This June, an injured osprey lay on the ground of a university campus in Bucaramanga, Colombia, a city nestled next to the northern part of the Andes Mountains. When someone walking by stopped to help and give it some water, they discovered a band around one of its legs—a band that had been put on a year earlier, more than 2,500 miles away, in the Forest Preserves of Cook County.
The local organization in Bucaramanga nurturing the raptor back to health followed standard procedures and sent the band’s information to the U.S. Geological Survey’s Bird Banding Laboratory in Laurel, Maryland. The lab sends their reports to the organization that originally banded the bird. In this case, it ended up on the desk of Forest Preserves of Cook County Senior Wildlife Biologist Chris Anchor.
“When I was told that it was Colombia, I was thinking Columbia, Missouri first,” says Anchor. “And when they told me it was actually Colombia, the country, I was rather incredulous.”
Back in June of 2023, Anchor and his team in the Resource Management department used a bucket truck at Sag Quarries in Lemont for a visit to one of the Forest Preserves’ 20 osprey nesting platforms. They measured and weighed the osprey chick, drew blood and checked it for overall signs of health. Just like they do about 20 to 30 times every year, they put an aluminum band with a unique identifier around the osprey chick’s leg. The team bands about 70 different bird species annually with the majority being warblers, finches and sparrows.
After birth, ospreys fly south during the next winter, typically to the Gulf Coast, but some travel all the way to South America.
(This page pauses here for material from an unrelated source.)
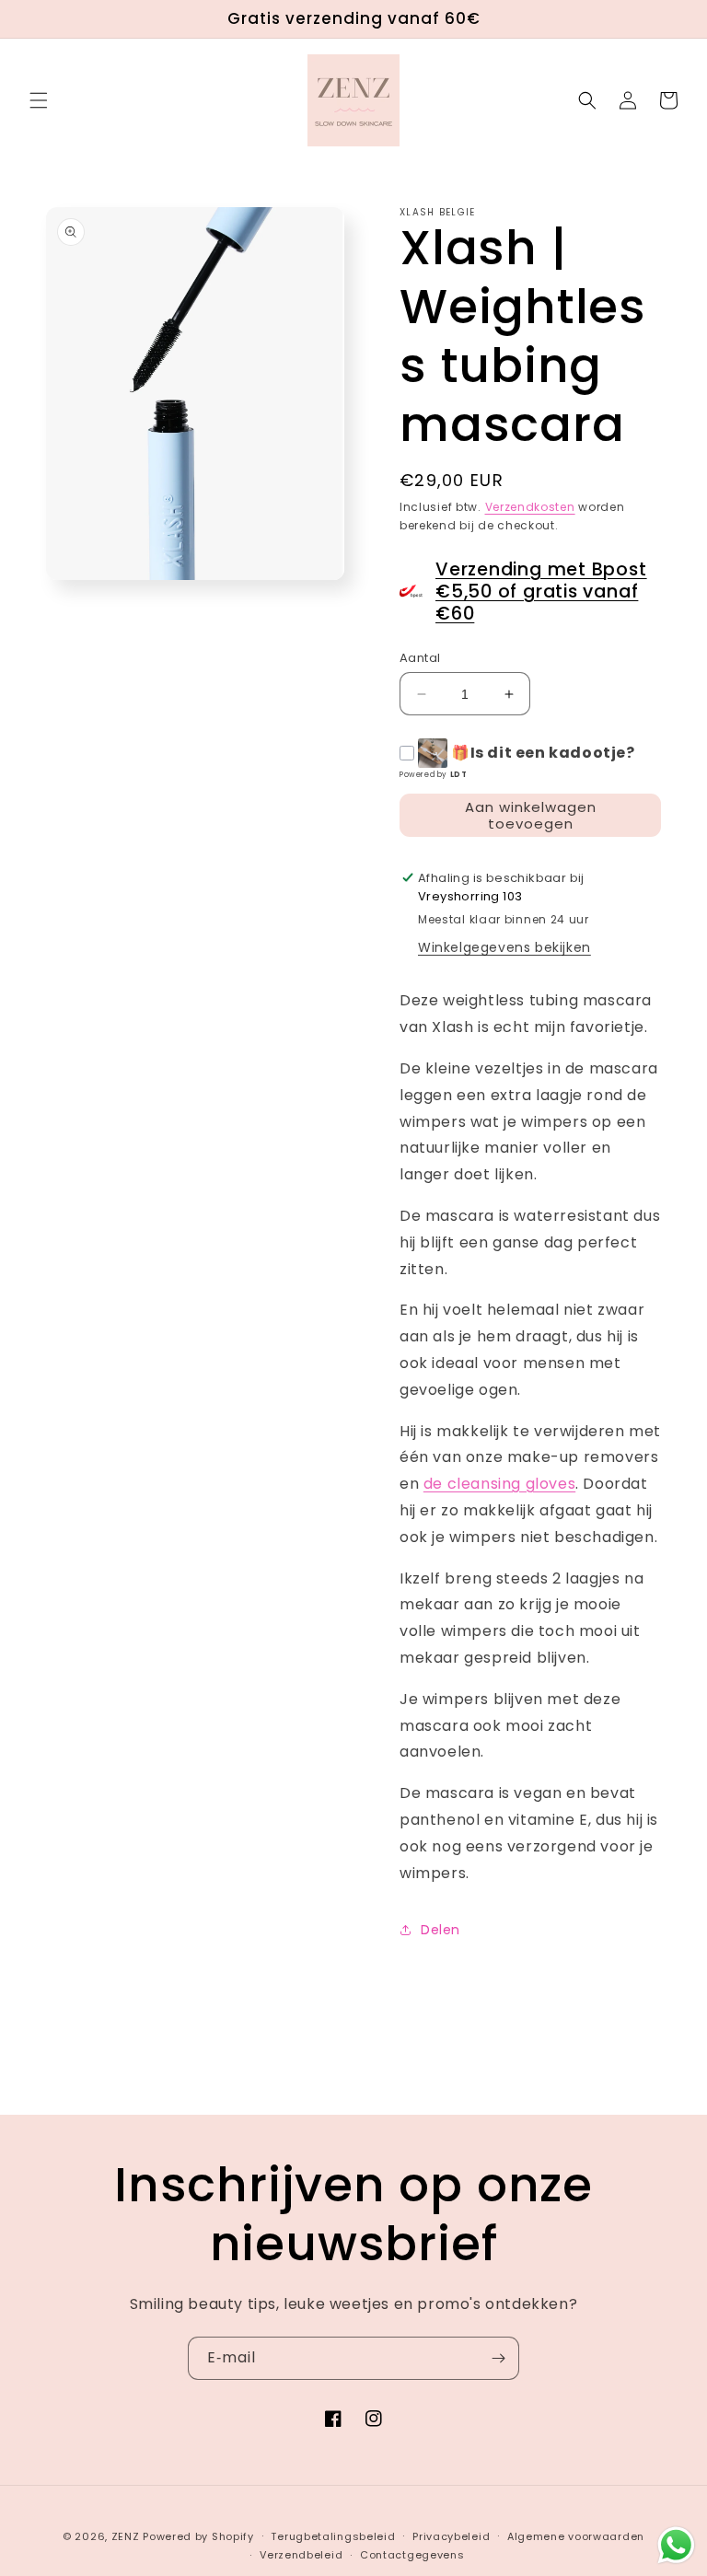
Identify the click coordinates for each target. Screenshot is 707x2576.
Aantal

They remain there for two years as they become sexually mature, find a mate and return to their natal area.
Yet the chances of a banded bird flying that far and being found alive were beyond unlikely. “Very, very, very slight, as you might imagine,” Anchor says. “It doesn’t take much ciphering or statistical analysis to realize that. For a bird to make it all the way down to South America and then get found and then get reported is incredibly remote.”
The Forest Preserves osprey propagation program started in the late 1980s to help osprey populations recover from major declines due in part to DDT insecticide use from the 1950s to early 1970s. The osprey nesting platforms generally feature a 50-foot post with a predator guard, supporting a 40-inch-wide platform. These platforms are placed in areas where osprey have consistently tried to nest in trees without success.
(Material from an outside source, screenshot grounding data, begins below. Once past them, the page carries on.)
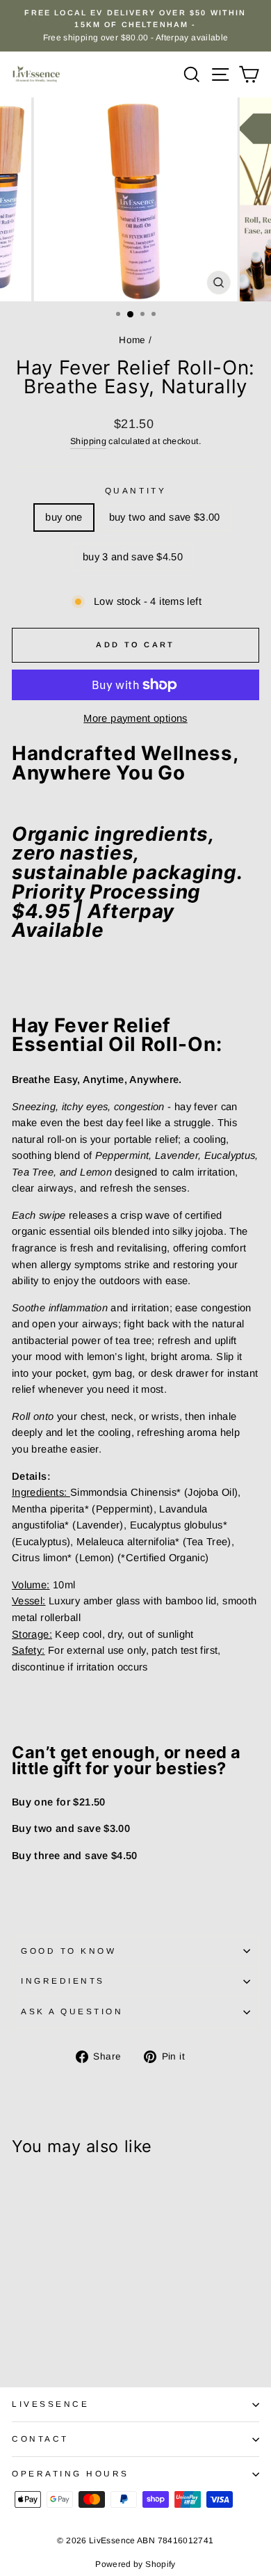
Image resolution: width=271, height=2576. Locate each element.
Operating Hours (70, 2473)
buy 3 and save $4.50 (133, 556)
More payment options (135, 718)
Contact (40, 2438)
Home (132, 340)
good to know (68, 1950)
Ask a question (72, 2011)
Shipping (88, 441)
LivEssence (50, 2403)
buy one (64, 517)
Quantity (135, 490)
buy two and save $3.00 (164, 517)
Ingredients (63, 1980)
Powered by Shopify (135, 2564)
“Every natural nest in a tree either blew down in a storm and or was destroyed by raccoons,” Anchor says. “Now we have the most successful urban osprey program in North America.”
Anchor said there is only one such long-distance journey by one of the Forest Preserves’ banded birds that sticks out in his mind. Back in 1986, a rough-legged hawk was legally harvested by a First Peoples in Minganie Regional County in Quebec, Canada, five years after being banded.
“This is as significant as that,” he notes. “We’ve had birds that we banded in the rookery at Baker Lake that were caught by other banders down in Florida and released, which is really neat, but the vast majority of birds don’t go to other countries, as you might imagine. At least as far as we know.”
The Forest Preserves spotlights unique flights on its online Bird Banding Map. Each trek lists the species, dates the bird was banded and found, and how it was found. To view the Forest Preserves Bird Banding Map, visit storymaps.arcgis.com/stories/a8d2e11a84cc4e439a9423f93b481813.
“It’s very rare in my profession that you can actually see an immediate result to something that you do,” says Anchor. “The vast majority we do in wildlife, for ecology, and somewhat in fisheries, we do it because we think or we know that it can help and we hope at some point down the line that it’s going to be successful. It’s very much a human syndrome to want immediate gratification to what we do. But that’s very rare in nature.”